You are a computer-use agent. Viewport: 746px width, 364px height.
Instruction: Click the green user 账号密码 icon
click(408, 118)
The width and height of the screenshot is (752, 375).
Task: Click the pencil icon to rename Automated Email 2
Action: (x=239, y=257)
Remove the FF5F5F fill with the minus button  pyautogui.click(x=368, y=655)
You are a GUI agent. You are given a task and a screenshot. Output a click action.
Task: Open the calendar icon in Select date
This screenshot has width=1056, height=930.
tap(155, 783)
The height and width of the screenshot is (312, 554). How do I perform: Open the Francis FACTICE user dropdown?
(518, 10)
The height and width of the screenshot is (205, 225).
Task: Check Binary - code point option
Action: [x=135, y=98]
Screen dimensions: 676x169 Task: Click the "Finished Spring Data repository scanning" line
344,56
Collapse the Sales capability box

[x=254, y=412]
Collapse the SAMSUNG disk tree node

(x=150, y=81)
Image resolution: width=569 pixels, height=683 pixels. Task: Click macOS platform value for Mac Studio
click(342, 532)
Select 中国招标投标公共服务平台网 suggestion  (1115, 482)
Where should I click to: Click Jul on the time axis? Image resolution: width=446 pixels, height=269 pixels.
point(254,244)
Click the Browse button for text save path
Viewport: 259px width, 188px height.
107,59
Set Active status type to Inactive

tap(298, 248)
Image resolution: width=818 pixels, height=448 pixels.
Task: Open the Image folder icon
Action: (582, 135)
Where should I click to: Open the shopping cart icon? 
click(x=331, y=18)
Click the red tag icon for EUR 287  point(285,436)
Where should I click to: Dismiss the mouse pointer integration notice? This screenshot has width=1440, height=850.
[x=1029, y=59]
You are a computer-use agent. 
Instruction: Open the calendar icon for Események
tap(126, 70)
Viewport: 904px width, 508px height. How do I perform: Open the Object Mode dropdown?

What is required.
Lines from the one containing "Where should I click to: Click" through the final line of the material should be set down exactly, and no other lines.

Task response.
Where should I click to: Click Jul on the time axis? Image resolution: width=446 pixels, height=269 pixels.
point(254,244)
Click the Browse button for text save path
Viewport: 259px width, 188px height.
107,59
Set Active status type to Inactive

tap(298, 248)
Image resolution: width=818 pixels, height=448 pixels.
Task: Open the Image folder icon
Action: (582, 135)
Where should I click to: Open the shopping cart icon? 
click(x=331, y=18)
Click the red tag icon for EUR 287  point(285,436)
Where should I click to: Dismiss the mouse pointer integration notice? This screenshot has width=1440, height=850.
[x=1029, y=59]
You are a computer-use agent. 
Instruction: Open the calendar icon for Események
tap(126, 70)
Viewport: 904px width, 508px height. How do I perform: Open the Object Mode dropdown?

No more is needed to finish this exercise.